А ведь любовь была, Иржи! Несколько слов того негодяя убедили меня в этом. В глазах у меня потемнело, я видела только белую стену камеры; казалось, она издевается надо мной, напоминая, что никогда в жизни мне не удавалось прошибить стену. «Верьте партии», — сказал Готвальд, когда роберты полетели с пьедесталов. «Верьте партии», — таковы были его слова, а я, сколько ни старалась, так никогда по-настоящему не поняла, что такое партия. Для меня оставалась только та стена…
Тонкие руки профессора нежно касаются дрожащих рук Карлы, глаза за золотыми очками ласково глядят ей в лицо.
— Плачь, девочка, плачь, — говорит он тихо. — Слезы скорее вернут тебя к жизни.
Профессор прижимает горячий лоб к холодному стеклу окна. Когда он вернулся от Карлы, Ирма уже давно спала, а он еще долго ходил в задумчивости по кабинету. Не любит он отказываться от своих планов, такой уж характер. Убедите меня до последнего пунктика, тогда я соглашусь. Пусть Ирма права, пусть для Карлы сейчас самое лучшее — пожить у них в доме, бок о бок с Ирмой, все же нельзя складывать руки и пассивно ждать, когда время все излечит.
Насчет детей Ирма права: я ни к чему не подталкивал их. Лучшее доказательство: ни один из моих сыновей не стал врачом. Но разве с самых первых их шагов я не следил пристально за интересами детей, не помогал им познать самих себя? Да, так и было. Вот и здесь…
У профессора вдруг мелькает новая мысль. Скала! О господи, Скала! Как это мне не пришло в голову поговорить с ним! Ведь я знал его уже много лет назад! Когда это было? Ага, вскоре после Мюнхена. Меня познакомил с ним тот полковник. Скала взял меня однажды в свой самолет. Красивый молодой человек… Помню, как я с завистью глядел на его четкий профиль, на спокойную осанку.
Красивый молодой человек…
Профессор оборачивается и пристально смотрит на обезображенное лицо гостя. Оно как маска, только в глазах можно прочесть страдание и муку. Иржи сидит неподвижно, если бы не широко раскрытые глаза, можно было бы подумать, что он спит.
«Одной фразой можно успокоить его боль», — подумал профессор во время рассказа Скалы, с трудом удерживаясь, чтобы не выложить эту новость. Речь шла о чужой пижаме, которую Скала обнаружил под подушкой. Конечно, она принадлежала Роберту. В памяти профессора встали страницы крупного машинописного шрифта — показания Роберта Шика.
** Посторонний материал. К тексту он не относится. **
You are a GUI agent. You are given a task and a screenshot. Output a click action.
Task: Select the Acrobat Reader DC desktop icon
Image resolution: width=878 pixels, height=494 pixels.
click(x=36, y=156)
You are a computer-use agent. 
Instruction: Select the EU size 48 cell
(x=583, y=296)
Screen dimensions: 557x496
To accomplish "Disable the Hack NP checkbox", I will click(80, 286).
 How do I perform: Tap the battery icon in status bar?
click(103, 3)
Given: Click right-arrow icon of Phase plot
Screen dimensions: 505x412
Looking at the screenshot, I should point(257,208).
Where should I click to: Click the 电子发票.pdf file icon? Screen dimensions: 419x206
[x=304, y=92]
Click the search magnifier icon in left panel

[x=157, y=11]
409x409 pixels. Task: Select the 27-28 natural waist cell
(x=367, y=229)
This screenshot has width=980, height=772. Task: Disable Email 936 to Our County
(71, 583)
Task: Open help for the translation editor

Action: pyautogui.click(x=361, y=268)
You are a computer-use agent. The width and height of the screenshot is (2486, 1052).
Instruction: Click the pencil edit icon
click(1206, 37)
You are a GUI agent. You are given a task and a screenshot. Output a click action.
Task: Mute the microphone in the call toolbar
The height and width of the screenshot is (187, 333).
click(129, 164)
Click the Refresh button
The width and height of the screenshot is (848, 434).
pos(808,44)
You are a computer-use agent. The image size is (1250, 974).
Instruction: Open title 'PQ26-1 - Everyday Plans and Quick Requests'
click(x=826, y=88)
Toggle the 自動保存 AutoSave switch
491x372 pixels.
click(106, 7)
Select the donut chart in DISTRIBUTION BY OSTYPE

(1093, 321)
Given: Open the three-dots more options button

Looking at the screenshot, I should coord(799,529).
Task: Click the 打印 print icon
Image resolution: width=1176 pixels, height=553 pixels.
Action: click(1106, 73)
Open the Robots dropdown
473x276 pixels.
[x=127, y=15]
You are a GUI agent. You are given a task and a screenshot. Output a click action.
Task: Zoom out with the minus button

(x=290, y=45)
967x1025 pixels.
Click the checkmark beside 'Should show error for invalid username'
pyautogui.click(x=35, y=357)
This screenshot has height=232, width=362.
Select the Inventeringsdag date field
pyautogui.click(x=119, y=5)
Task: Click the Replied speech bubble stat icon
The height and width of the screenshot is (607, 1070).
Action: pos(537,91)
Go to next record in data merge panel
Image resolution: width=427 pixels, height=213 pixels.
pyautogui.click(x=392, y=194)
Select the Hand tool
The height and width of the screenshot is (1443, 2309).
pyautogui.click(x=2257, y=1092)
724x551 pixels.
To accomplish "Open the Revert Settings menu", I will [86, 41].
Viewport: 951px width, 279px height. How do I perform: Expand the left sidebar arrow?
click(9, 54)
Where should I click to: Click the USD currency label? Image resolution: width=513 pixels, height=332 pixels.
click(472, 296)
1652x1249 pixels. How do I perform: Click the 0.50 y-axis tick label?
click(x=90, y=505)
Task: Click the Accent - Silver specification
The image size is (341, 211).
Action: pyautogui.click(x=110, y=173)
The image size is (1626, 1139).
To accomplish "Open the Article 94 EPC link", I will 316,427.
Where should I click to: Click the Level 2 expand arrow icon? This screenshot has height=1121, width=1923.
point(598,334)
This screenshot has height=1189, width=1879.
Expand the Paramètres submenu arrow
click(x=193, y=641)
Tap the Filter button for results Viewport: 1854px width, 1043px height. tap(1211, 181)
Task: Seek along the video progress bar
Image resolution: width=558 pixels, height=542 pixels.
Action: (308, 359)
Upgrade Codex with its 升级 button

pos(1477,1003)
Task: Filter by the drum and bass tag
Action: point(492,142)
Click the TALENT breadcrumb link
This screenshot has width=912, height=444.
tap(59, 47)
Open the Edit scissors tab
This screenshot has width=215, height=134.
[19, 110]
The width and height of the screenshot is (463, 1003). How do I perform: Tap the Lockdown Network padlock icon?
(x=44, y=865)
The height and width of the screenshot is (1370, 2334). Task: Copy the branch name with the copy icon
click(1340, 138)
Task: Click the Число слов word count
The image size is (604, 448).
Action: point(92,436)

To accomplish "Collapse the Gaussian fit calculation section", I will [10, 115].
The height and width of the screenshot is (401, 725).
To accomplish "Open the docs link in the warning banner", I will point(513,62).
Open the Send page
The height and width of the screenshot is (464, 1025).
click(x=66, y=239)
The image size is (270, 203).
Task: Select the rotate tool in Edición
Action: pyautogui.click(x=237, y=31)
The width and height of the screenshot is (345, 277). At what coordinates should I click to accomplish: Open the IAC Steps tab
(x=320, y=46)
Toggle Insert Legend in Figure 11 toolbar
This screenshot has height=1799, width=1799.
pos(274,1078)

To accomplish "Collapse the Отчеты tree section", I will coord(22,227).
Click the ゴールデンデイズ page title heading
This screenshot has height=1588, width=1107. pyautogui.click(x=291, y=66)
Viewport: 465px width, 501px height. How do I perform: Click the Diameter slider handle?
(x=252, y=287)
Обвиняемый нагло заявил, что, после того как к нему из Англии приехала жена, он устраивал пьянки и оргии в квартирах своих сотрудников, уезжавших в отпуск. Владельцы хороших квартир чаще других получали отпуска, условием было — ключ оставить секретарю крайкома.
Профессору хотелось прервать Скалу, сказать ему, что пижама еще далеко не улика, что Скала зря обвинил Карлу, напрасно обидел ее. Но профессору вспомнился разговор с женой, и он промолчал. Да, Ирма права, не так-то легко склеить этот брак. Если для Скалы вся трагедия — в измене, тогда, пожалуй, пусть они не сходятся с Карлой. А кроме того, кто знает… Правда, в показаниях Шика квартира Карлы была упомянута среди тех, которыми он пользовался в отсутствие хозяев… А впрочем, бог весть…
И все же профессору так жалко глядеть в печальные глаза Скалы, что он готов сообщить ему утешительный факт.
Нет, нет, профессор ничего не скажет! Ирма права. Если Скала не поймет всей трагедии Карлы, он не заслуживает права жить рядом с ней, жить только ради того, чтобы успокоить свое уязвленное самолюбие. Пусть тогда Карла останется у них. Он, профессор, приложит все усилия, чтобы она нашла настоящий домашний очаг здесь, у людей, которые сумели понять ее. Их внучка, маленькая Ирмочка, души не чает в Карле. Ирма тоже заслужила, чтобы рядом с ней была женщина, к которой потянулось ее сердце. Да и он сам… Теперь их музицирование получает новый смысл: появилась благодарная слушательница. Ирма тоже так сказала…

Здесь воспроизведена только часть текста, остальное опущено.